La historia de las Mil y una noches o, como aquí, Las mil noches y una noche ya la conocen ustedes: Sherezada se ofrece voluntaria para contar historias al rey Sahrigar, aunque sabe que le espera la muerte al alba, al igual que ocurrió a las mujeres que le precedieron en su efímero oficio de narradoras orales, pues el individuo es un asesino en serie que se venga mediante la cimitarra del verdugo de un desengaño amoroso anterior. La chica, no obstante, consigue sobrevivir a la primera noche gracias a tirar de la historia como quien mete la mano en una cesta de cerezas y saca una que va enganchada a otra, ésta a la siguiente y así hasta mil noches y una noche hasta que Sahrigar se rinde a la voz y a la magia de Sherezada y se queda con ella para siempre jamás, mandando al paro al verdugo. Reescritas las historias que ella cuenta por la mano de Vargas Llosa, convierten la lectura en dos horas de fantasía delicada, jugosa, cautivadora para el lector como para el rey lo fue. Sin embargo, vamos a hablar del prólogo.

Al lector curioso, recomiendo una novela de Vargas Llosa, del año 1987, El hablador, que le dará cumplida cuenta del «contar» tomado como oficio. Ahora, insiste en aquella inquietud, que nunca le abandonó, con la misma prosa envolvente de siempre, pero con un entusiasmo si cabe superior, para dictarnos una lección sobre lo que significa «contar cuentos», una actividad en apariencia inútil, pero, como no me canso de repetir, esencial para el desarrollo civilizado de las personas (y cito en mi ayuda los trabajos antropológicos del llorado Lévi-Strauss). Primero se desbroza la ambigüedad de la expresión: contar cuentos expresa «un quehacer benigno, narrar historias para entretener a un auditorio, una acción con la que tradicionalmente los adultos suelen distraer a los niños, haciéndolos soñar». Corrijo y pongo «solían» o «suelen hacer una minoría», pues la irresponsabilidad paterna de tantos clama a todos los cielos. «Pero cuando esta iniciativa se practica entre adultos pierde a veces su sentido sano, inofensivo y altruista y se carga de connotaciones negativas. «Contar cuentos» quiere decir, también, contar falsedades como si no lo fueran, mentiras que se quiere hacer pasar por verdades. Dentro de esta acepción, el cuentista no es el ameno contador de historias, sino un pícaro, un vivillo que utiliza una habilidad natural -la de inventar y narrar- a fin de disfrazar mentiras de verdades, con el propósito, no de ofrecer un poco de esparcimiento a su interlocutor, sino de timarlo». Y aquí llega la primera enseñanza, la enseñanza ética: «Del contador de historias al cuentista hay la distancia que separa lo lícito de lo ilícito, el bien del mal».

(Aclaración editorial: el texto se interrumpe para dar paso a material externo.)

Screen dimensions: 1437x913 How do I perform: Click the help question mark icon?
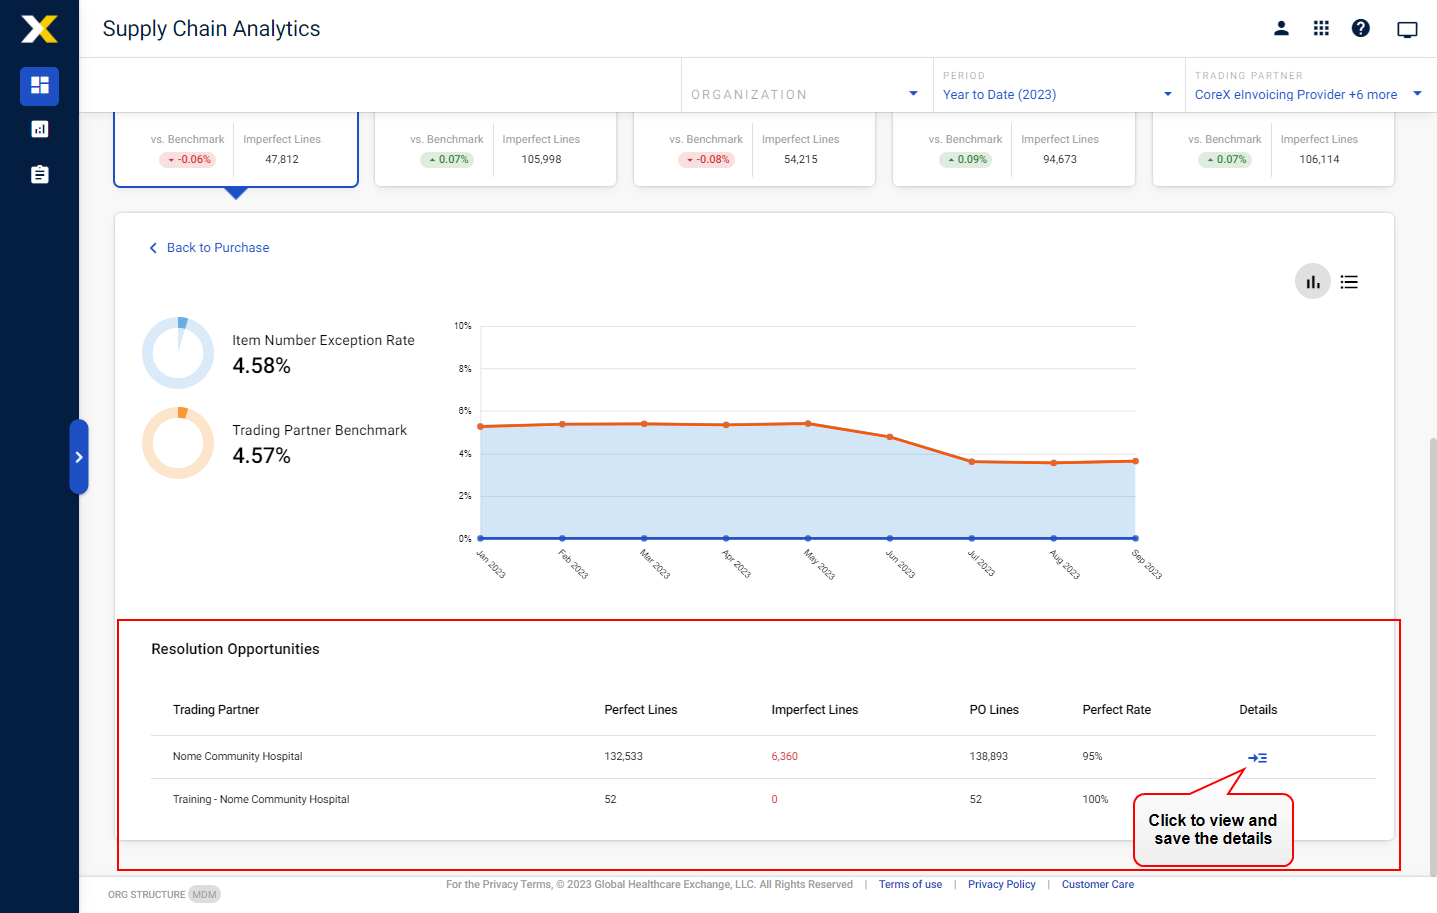1361,28
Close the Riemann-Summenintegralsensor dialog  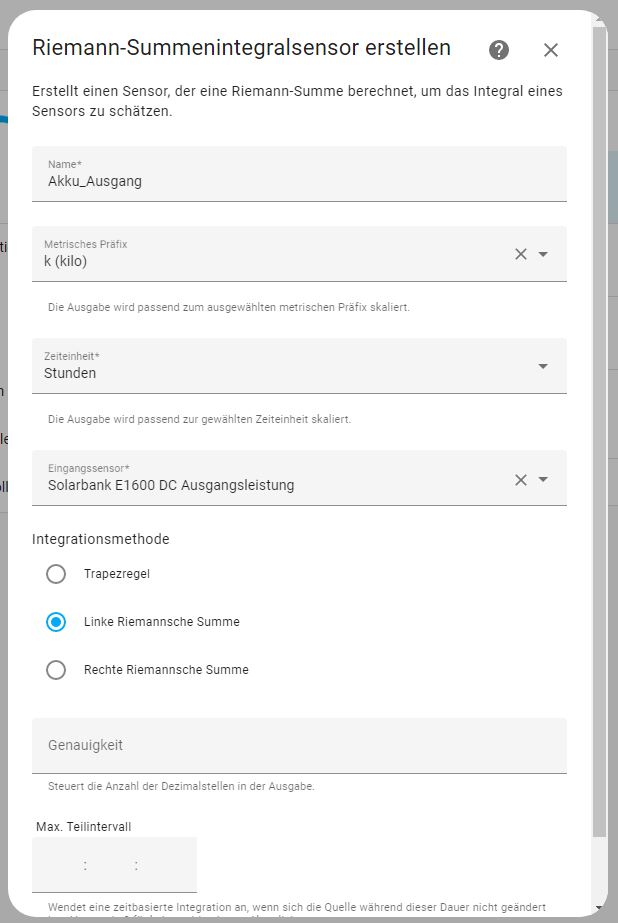tap(551, 50)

El origen de la civilización no es otro que el de contar historias: «Esas historias con que el contador mantenía suspensos al hombre y a la mujer de las cavernas son el despuntar de la civilización, el punto de arranque de ese prodigioso camino que llevaría a los seres humanos, al cabo de los siglos, a los grandes descubrimientos científicos, a la conquista de la materia y del espacio, a la creación del individuo, de los derechos humanos, de la democracia, de la libertad y, también, ay, de los más mortíferos instrumentos de destrucción que haya conocido la historia». Contar un cuento significa comunicar al oyente que otra vida es posible, es decir, revolución pura: «Nada de eso hubiera sido posible sin el apetito de vida alternativa, de otro destino distinto al propio, que hizo nacer en la especie la idea de inventar historias y contarlas, es decir, de hacerlas vivir y compartir mediante la palabra y, luego, más tarde, la escritura». Gracias a esa magia de contar se «refinó la sensibilidad, estimuló la imaginación, enriqueció el lenguaje, deparó a hombres y mujeres todas las aventuras que no podían vivir en la vida real y les regaló momentos de suprema felicidad».

Qué prólogo más admirable, pórtico de un libro que se lee con deleite. Ahora, enciendan ustedes la televisión (la contadora hoy de cuentos) y díganme si no dan ganas de parar el mundo para bajarse de él, visto lo que queda en ella de la magia que una vez nos hizo civilizados.